(Enregistrements)
***

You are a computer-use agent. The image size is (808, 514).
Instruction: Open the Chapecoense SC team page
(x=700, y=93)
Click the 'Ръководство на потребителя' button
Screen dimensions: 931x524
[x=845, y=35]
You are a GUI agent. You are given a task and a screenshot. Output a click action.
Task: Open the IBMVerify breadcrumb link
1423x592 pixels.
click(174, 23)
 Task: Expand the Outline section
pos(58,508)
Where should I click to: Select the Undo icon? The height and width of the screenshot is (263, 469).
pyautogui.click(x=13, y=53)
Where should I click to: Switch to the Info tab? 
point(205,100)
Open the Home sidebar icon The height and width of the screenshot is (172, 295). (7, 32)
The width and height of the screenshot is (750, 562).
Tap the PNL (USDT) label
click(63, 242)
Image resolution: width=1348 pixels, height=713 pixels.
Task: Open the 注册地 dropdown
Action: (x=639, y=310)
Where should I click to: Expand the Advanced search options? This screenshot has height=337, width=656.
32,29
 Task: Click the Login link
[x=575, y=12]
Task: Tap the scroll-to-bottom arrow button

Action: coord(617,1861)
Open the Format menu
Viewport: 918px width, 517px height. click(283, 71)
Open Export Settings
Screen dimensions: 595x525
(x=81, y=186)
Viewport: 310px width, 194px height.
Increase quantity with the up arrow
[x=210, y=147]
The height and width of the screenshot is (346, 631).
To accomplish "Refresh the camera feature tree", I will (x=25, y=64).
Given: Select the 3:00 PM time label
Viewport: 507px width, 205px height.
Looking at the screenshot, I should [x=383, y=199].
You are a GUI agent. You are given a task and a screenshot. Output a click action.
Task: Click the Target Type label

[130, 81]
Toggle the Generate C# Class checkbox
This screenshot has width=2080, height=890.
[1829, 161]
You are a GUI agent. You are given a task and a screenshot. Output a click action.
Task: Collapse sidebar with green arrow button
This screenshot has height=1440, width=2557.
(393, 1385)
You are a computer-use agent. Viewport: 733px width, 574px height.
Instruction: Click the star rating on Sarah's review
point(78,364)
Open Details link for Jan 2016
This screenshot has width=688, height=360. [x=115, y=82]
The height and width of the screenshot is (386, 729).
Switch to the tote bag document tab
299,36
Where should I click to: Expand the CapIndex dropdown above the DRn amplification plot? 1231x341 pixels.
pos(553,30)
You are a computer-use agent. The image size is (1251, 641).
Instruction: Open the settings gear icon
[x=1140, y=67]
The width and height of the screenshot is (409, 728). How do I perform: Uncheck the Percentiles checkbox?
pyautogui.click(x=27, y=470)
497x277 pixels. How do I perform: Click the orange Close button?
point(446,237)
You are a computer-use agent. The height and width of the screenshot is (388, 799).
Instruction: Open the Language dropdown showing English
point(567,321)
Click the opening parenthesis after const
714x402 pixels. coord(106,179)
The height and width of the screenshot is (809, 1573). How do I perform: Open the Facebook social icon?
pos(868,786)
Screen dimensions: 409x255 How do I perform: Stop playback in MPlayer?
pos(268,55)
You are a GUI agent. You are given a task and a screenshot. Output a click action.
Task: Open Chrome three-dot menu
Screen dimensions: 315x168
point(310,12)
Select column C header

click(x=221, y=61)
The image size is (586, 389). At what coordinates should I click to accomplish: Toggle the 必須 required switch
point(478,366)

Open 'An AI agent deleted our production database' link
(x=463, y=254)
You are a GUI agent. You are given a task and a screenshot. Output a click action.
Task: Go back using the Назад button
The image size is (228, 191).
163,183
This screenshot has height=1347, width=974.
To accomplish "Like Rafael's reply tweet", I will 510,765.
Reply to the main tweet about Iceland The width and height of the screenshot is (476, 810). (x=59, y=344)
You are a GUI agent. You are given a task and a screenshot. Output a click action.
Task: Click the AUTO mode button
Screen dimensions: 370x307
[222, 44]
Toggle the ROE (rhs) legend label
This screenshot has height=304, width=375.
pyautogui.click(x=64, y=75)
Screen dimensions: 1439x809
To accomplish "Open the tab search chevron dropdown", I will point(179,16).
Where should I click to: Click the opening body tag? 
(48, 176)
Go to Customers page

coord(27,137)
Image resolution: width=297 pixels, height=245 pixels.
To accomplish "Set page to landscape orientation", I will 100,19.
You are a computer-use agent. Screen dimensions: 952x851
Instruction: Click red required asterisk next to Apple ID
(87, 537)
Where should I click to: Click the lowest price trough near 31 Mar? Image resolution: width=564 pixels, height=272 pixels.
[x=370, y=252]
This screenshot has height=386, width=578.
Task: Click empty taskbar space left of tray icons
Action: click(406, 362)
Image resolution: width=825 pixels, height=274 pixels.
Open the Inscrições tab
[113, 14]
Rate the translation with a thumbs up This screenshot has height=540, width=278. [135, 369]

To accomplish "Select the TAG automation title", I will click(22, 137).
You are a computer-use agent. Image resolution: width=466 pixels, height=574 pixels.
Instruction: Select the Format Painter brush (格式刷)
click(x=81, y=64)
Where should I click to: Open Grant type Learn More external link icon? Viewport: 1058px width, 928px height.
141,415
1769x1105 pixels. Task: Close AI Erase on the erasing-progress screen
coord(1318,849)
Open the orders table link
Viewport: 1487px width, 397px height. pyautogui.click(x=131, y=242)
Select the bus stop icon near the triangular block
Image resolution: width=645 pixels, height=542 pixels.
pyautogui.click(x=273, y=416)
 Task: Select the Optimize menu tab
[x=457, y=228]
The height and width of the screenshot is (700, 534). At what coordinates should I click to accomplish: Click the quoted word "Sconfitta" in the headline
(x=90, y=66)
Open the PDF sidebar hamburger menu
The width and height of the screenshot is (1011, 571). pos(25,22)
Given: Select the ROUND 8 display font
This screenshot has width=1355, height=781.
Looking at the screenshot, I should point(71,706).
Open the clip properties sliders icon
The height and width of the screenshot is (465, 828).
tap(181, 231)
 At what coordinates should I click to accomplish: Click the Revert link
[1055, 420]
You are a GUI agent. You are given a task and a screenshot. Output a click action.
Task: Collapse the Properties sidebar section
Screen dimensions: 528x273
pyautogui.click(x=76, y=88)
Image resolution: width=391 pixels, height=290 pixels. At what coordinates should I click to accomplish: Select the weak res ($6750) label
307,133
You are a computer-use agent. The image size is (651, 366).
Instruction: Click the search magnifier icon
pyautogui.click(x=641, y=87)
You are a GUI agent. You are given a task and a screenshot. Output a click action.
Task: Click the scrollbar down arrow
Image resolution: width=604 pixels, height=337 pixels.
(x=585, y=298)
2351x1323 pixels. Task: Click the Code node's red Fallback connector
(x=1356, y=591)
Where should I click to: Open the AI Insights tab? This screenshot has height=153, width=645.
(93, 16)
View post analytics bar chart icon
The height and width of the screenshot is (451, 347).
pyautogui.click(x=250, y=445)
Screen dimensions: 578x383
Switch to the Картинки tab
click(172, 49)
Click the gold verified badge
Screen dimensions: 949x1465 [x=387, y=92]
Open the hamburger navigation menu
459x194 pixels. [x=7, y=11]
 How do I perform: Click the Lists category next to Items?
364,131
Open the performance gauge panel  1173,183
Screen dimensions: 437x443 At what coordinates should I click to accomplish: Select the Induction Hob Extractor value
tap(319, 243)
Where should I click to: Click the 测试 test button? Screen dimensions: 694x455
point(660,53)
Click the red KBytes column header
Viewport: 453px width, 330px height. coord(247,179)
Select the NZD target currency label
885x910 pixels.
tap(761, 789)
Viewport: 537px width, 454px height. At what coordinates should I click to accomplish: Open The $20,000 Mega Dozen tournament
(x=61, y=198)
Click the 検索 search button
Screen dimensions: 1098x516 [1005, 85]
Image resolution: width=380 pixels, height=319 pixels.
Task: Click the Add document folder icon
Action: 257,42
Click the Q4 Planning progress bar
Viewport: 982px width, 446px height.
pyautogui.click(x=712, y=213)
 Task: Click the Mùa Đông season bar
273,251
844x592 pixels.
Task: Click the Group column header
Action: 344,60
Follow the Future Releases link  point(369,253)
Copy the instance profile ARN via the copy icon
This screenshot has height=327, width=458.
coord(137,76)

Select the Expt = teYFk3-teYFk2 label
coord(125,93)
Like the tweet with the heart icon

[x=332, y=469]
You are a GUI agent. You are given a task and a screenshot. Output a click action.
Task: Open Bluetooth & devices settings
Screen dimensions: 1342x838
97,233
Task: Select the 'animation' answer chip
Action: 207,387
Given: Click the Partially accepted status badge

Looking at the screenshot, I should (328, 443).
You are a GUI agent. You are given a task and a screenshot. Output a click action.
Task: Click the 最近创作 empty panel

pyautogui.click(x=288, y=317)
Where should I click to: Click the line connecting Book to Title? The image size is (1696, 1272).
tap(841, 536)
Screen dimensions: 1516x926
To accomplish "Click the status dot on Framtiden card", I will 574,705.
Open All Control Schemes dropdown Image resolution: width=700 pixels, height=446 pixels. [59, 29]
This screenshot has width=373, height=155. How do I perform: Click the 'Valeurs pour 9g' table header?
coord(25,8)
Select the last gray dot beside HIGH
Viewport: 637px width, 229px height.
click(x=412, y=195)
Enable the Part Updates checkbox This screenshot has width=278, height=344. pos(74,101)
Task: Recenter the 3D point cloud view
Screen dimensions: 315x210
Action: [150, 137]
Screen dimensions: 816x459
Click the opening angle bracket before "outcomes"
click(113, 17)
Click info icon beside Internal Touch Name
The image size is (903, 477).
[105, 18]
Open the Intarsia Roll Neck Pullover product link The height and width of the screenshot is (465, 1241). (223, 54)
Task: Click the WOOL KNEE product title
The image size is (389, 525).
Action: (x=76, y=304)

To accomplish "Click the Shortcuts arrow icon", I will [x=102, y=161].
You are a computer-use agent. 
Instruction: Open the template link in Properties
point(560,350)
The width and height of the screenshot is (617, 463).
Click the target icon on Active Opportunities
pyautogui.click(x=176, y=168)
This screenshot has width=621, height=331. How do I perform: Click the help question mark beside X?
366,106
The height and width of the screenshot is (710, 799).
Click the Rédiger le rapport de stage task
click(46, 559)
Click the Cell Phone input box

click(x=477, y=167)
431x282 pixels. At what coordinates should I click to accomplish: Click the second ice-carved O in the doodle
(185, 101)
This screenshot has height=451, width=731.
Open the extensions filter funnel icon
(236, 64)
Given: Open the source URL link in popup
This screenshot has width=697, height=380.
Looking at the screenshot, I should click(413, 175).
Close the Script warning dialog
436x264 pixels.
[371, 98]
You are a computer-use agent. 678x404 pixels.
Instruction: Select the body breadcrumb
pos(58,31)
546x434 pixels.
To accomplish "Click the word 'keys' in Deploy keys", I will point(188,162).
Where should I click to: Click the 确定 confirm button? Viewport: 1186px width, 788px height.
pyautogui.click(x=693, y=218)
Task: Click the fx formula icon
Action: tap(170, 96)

***

> **Travail à faire**
Convertissez en liste JSON de chaînes le passage allant de la ligne qui contient « Close the Script warning dialog » jusqu'à celle qui contient « I will point(188,162). », ces deux lignes comprises. Mettez une chaîne par ligne et omettez les lignes vides.

> **Réponse attendue**
[
  "Close the Script warning dialog",
  "436x264 pixels.",
  "[371, 98]",
  "You are a computer-use agent. 678x404 pixels.",
  "Instruction: Select the body breadcrumb",
  "pos(58,31)",
  "546x434 pixels.",
  "To accomplish \"Click the word 'keys' in Deploy keys\", I will point(188,162)."
]